━━━━━ SELECTED TEXT

Job 7:20

20 Even suppose I'd sinned - how would that hurt you? You're responsible for every human being. Don't you have better things to do than pick on me? Why make a federal case out of me?

Job 7:20 Meaning and Commentary

Job 7:20

I have sinned
Some render it, "if I have sinned" F23; be it so that I have, as my friends say, yet since there is forgiveness with thee, why should I be so afflicted as I am? but there is no need of such a supplement, the words are an affirmation, I have sinned, or I am a sinner; not that he owned that he had been guilty of any notorious sin, or had lived a sinful course of life, on account of which his afflictions came upon him, as his friends suggested; but that he was not without sin, was daily guilty of it, as men, even the best of men, ordinarily are; and being a sinner was not a match for a holy God; he could not contend with him, nor answer him for one sin of a thousand committed by him in thought, word, or deed; and therefore desires him to desist and depart from him, see ( Luke 5:8 ) ;

what shall I do unto thee?
this he said, not as one in distress of mind on account of sin, and under the load of the guilt of it, inquiring what he must do to make satisfaction for it, how and what way he could be saved from it; for he knew that nothing done by him in a ceremonial way by sacrifices, nor in a moral way by the performance of duties, could take away sin, or atone for it, or save him from it; he knew this was only by his living Redeemer, and whom he knew and determined should be his salvation, and he only; see ( Job 9:30 Job 9:31 ) ( Job 13:15 Job 13:16 ) ( 19:25 ) ; but rather as it may be rendered, "what can or ought I do unto thee?" F24 that is, more than I have done, namely, to confess my sin unto thee; what more dost thou require of me? or what more can be done by me, than to repent of my sin, acknowledge it, and beg pardon for it? as he does in ( Job 7:21 ) : or "what can I do unto thee?" thou art all over match for me, I cannot struggle and contend with thee, a sinful man with an holy God:

O thou preserver of men?

━━━━━━━━━━

» **THE TASK**:
Write the next part of the commentary on Job 7:20, following on from its final line, "O thou preserver of men?" The data below are unrelated to the commentary on Job 7:20.

━━━━━ DATA EXCERPT

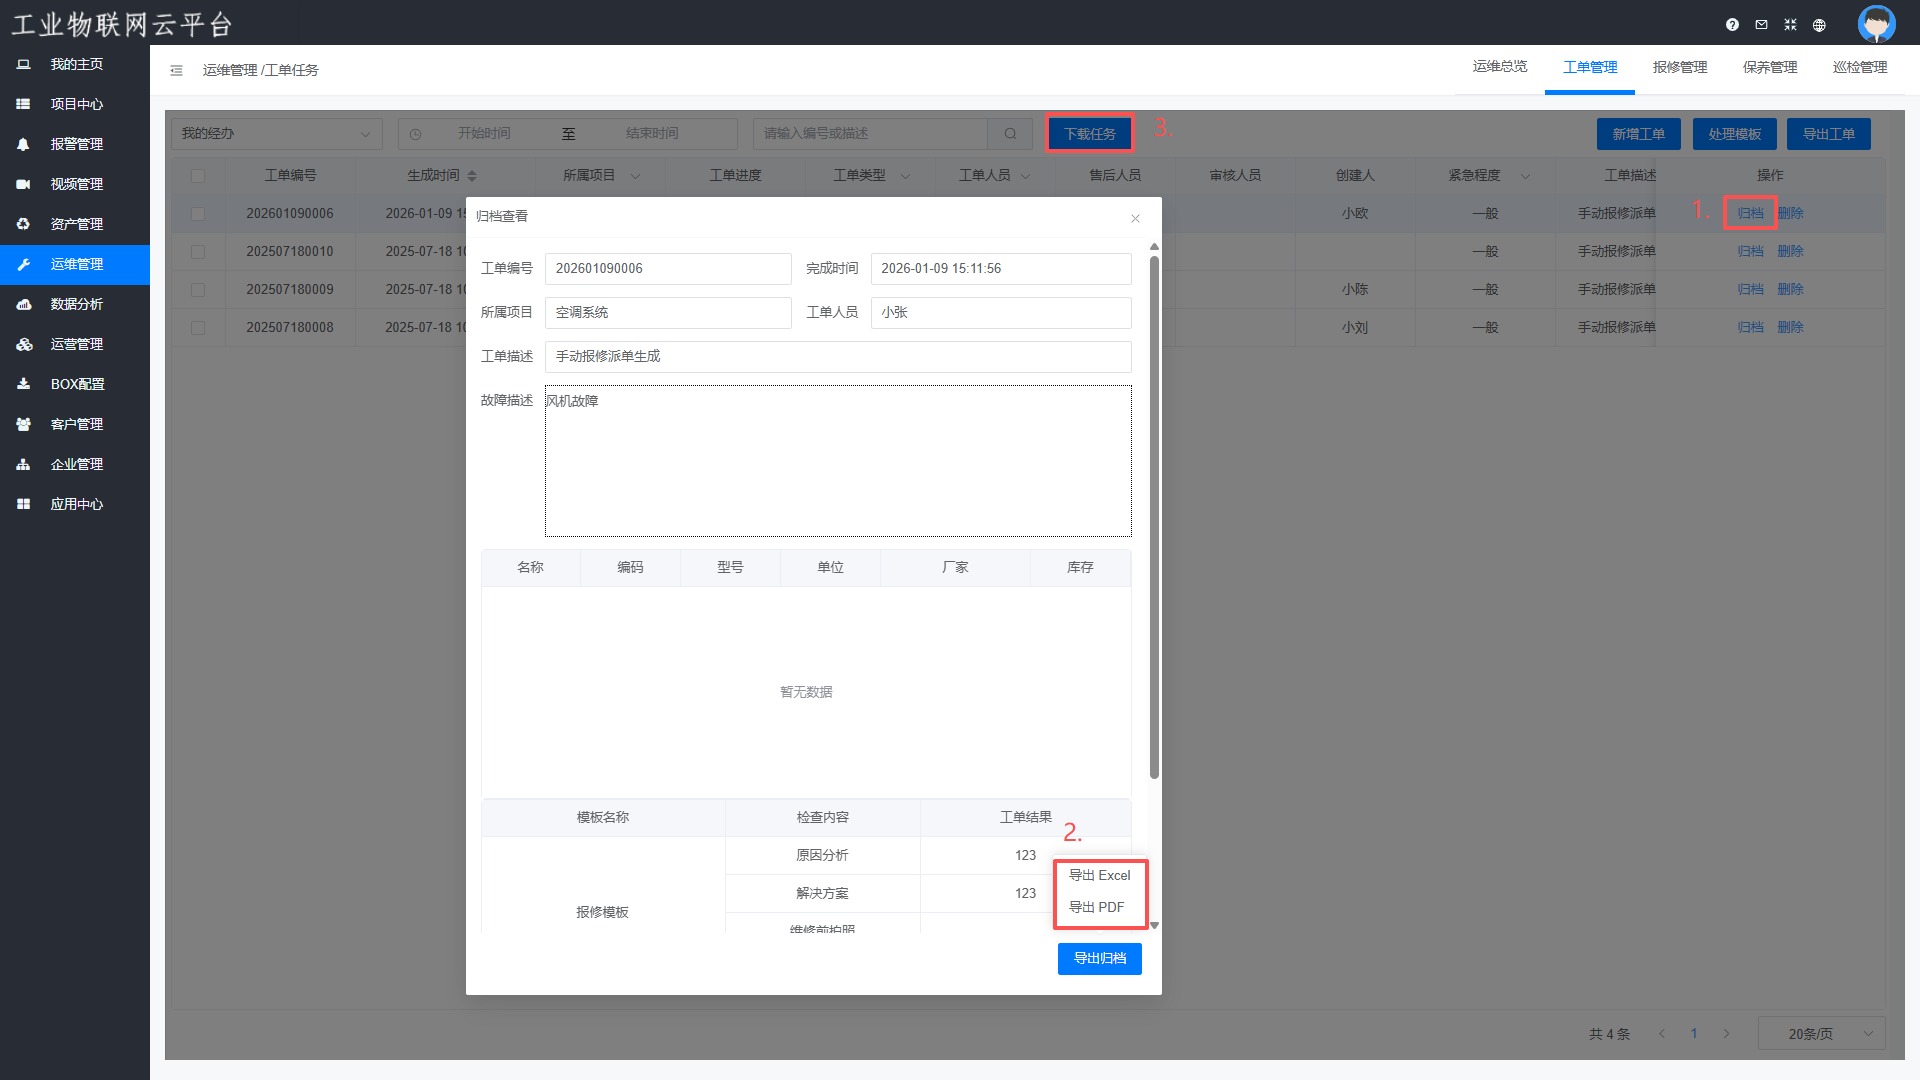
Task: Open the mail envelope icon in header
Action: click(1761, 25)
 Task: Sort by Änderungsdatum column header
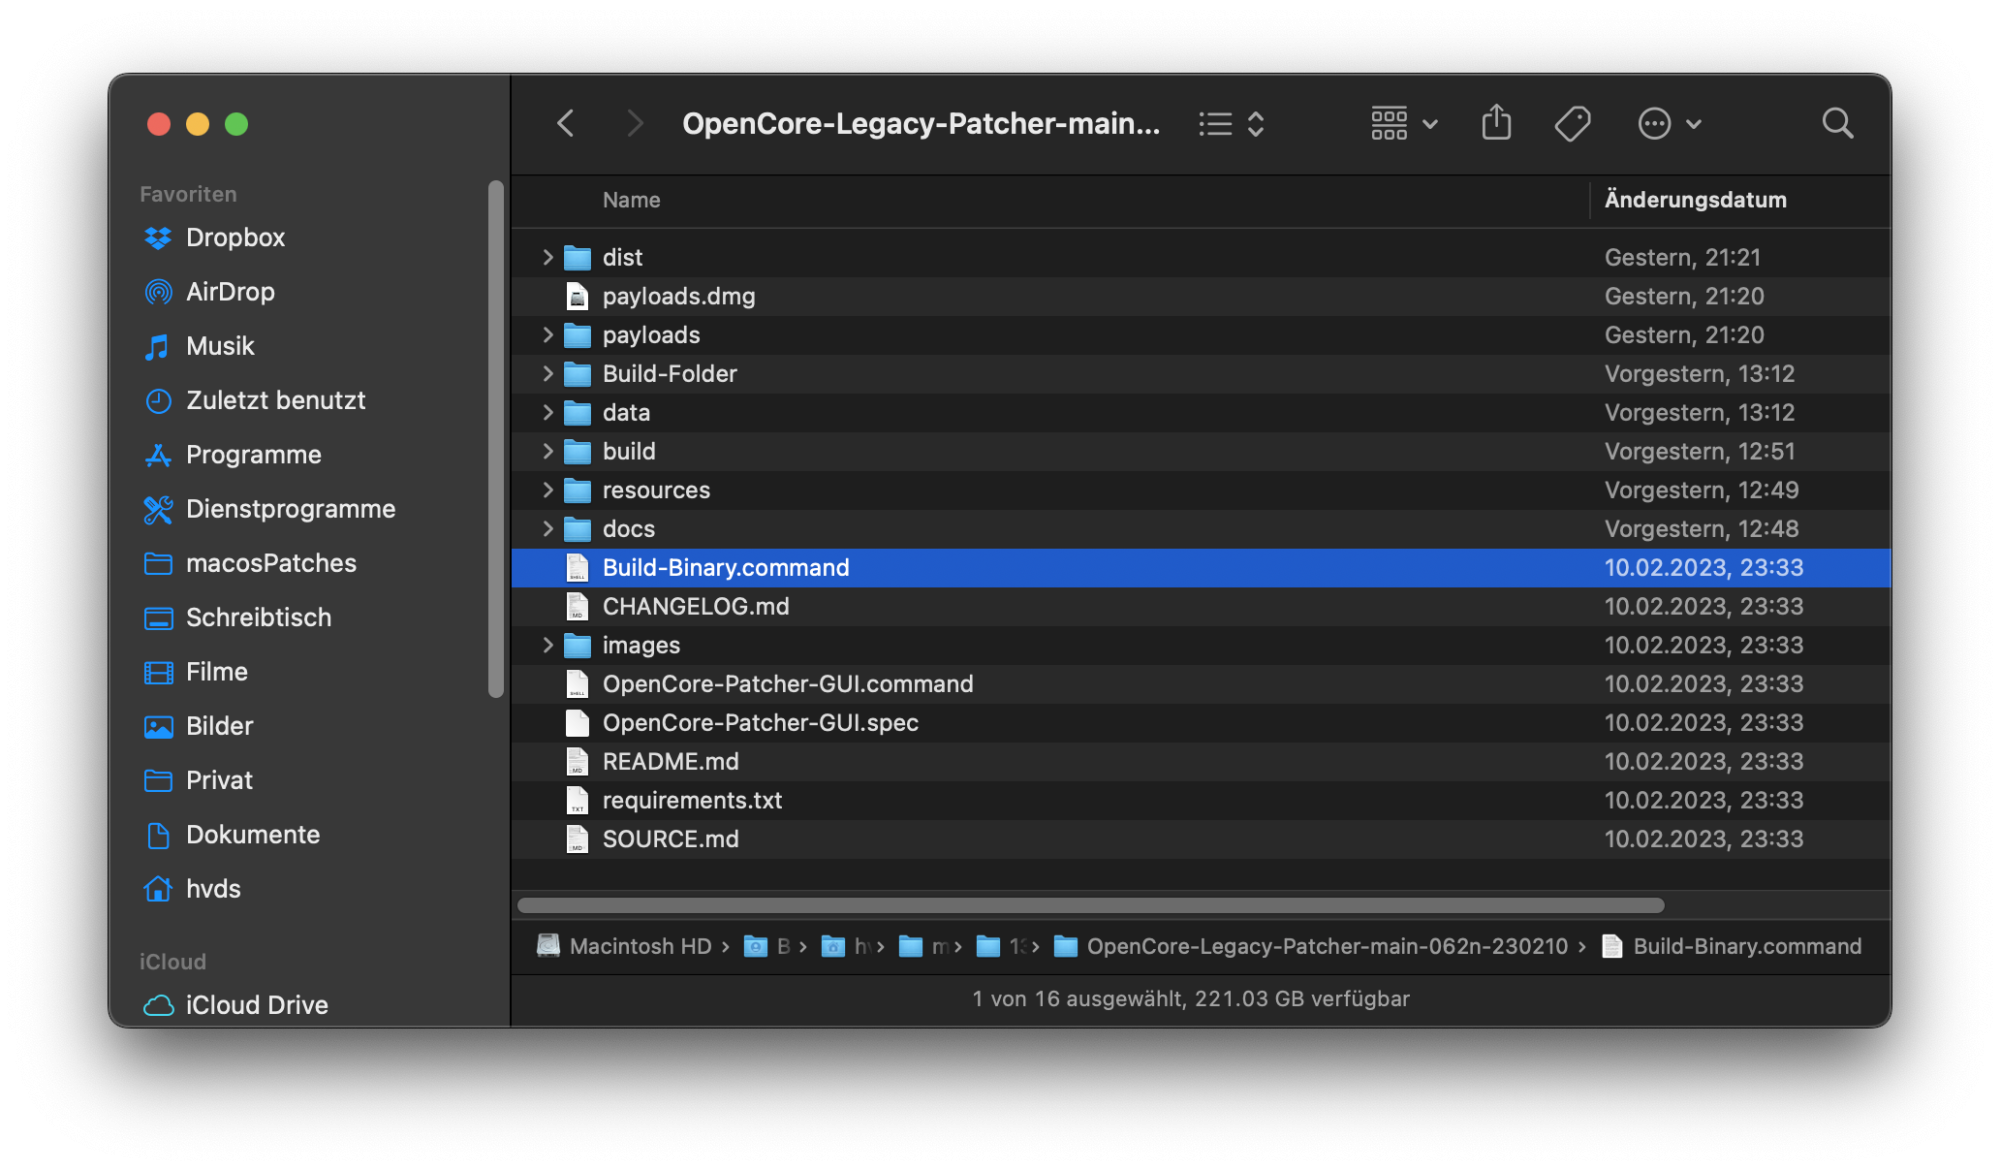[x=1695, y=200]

━━━━━━━━━━

» **EXERCISE RESULT**:
as he is in a providential way, the supporter of men in their lives and beings; or, "O thou keeper of men" F25, as he is, not only of Israel, but of all others, and that night and day; perhaps Job may refer to his setting and keeping a watch over him, ( Job 7:12 ) ; and enclosing and hedging him all around with afflictions, so that he could not get out of the world as he desired; or, "O thou observer of men" F26, of their words, ways, works, and actions, and who kept such a strict eye upon him while wrestling with him, and therefore what could he do? or, "O thou Saviour of men" F1, by whom only I can be saved from the sins I have been and am daily guilty of:

why hast thou set me as a mark against thee?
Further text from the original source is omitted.